Sam Levinson è un autore reazionario. Non è qualifica da intendersi in senso automaticamente negativo: è reazionario perché le sue storie e i suoi personaggi cercano le ombre, le prospettive più scomode, fastidiose, scandalose delle questioni che polarizzano il dibattito pubblico, e che a quello stesso dibattito vogliono reagire mettendolo in crisi e complessificandolo, per mezzo di un’autoanalisi (Malcolm & Marie) o di una parodia deforme (Assassination Nation).
Levinson questo “bastiancontrarianesimo” lo ostenta, ne va fiero, perché per lui mettersi al centro del bersaglio, essere divisivo, è il punto. Lo dichiara nella serie HBO Euphoria: «L’arte dev’essere pericolosa». L’arte deve spingersi oltre la legge, provocare domande al di là del lecito e dell’ammissibile. Su carta, The Idol è un passaggio coerente con l’opera cinetelevisiva levinsoniana, posta in antitesi ai prodotti politicamente, e dunque narrativamente, accettabili. In partenza, nel 2021, Levinson è sceneggiatore con Reza Fahim e Abel Tesfaye alias The Weeknd, mentre regista e produttrice esecutiva è Amy Seimetz (She Dies Tomorrow). Che dirige l’80% della serie e poi lascia la produzione, rea d’aver dato al racconto un punto di vista «eccessivamente femminile».
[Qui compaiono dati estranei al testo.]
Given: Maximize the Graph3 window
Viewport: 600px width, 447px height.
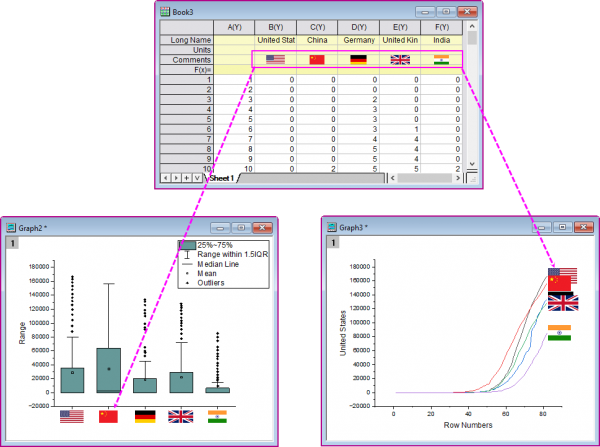Looking at the screenshot, I should [x=564, y=227].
Levinson gira lo show da capo e Tesfaye si regala il ruolo chiave di Tedros, homme fatale che irretisce e manipola la popstar Joss (modellata su Britney Spears, ma pure, sembra, su Selena Gomez, ex del cantautore canadese). Un grosso problema: perché se Lily-Rose Depp è straordinaria in un ruolo che più ingrato non si può (Joss è vittima, anzi no carnefice, forse ingenua, anzi spietata neon demon, e via di voltafaccia narrativi), la sua co-star non è mai capace di sedurre e, perciò, di disturbare il nostro sguardo, di incrinarne la morale. The Idol conserva, di Levinson, l’energia ossessiva del filmmaking (in multicamera) e la direzione attoriale magistrale - un cast perfetto: Troye Sivan è una rivelazione, Rachel Sennott sempre una presenza fra le più interessanti del cinema recente, Da’Vine Joy Randolph una forza irresistibile, Eli Roth e Hank Azaria alludono a eccitanti virate thriller. E, almeno come autore della colonna sonora, The Weeknd è indiscutibile (e Take Me Back fra i suoi brani migliori di sempre). Ma le cartucce si fermano qui.
Convinto che non si possa più dire niente, The Idol vuole dire di tutto, e programmaticamente: per esempio, che annientare la reputazione di un uomo fingendo uno stupro è fin troppo facile, o che il controllo dei corpi (intimacy coordinator e affini) è una sciocchezza puritana. Allora che cosa ci raccontano, i cinque episodi di The Idol? Le modalità con cui l’industria musicale crea ad hoc idoli per le masse, e con cui li distrugge, come accade al personaggio della cantante Jennie Kim (a sua volta assoggettata alle tenaglie feroci del mercato k-pop)? Le oscillazioni delle dinamiche di potere in una coppia? Le irriducibili perversioni dello showbusiness? Il dietro le quinte di una setta contemporanea? Il fatto che l’arte vada separata dall’artista, perché gli artisti sono tutti vipere e orchi? Nella confusione di scrittura, un solo dato emerge con chiarezza: a dispetto dei desideri dei suoi autori, The Idol è tutto meno che pericoloso.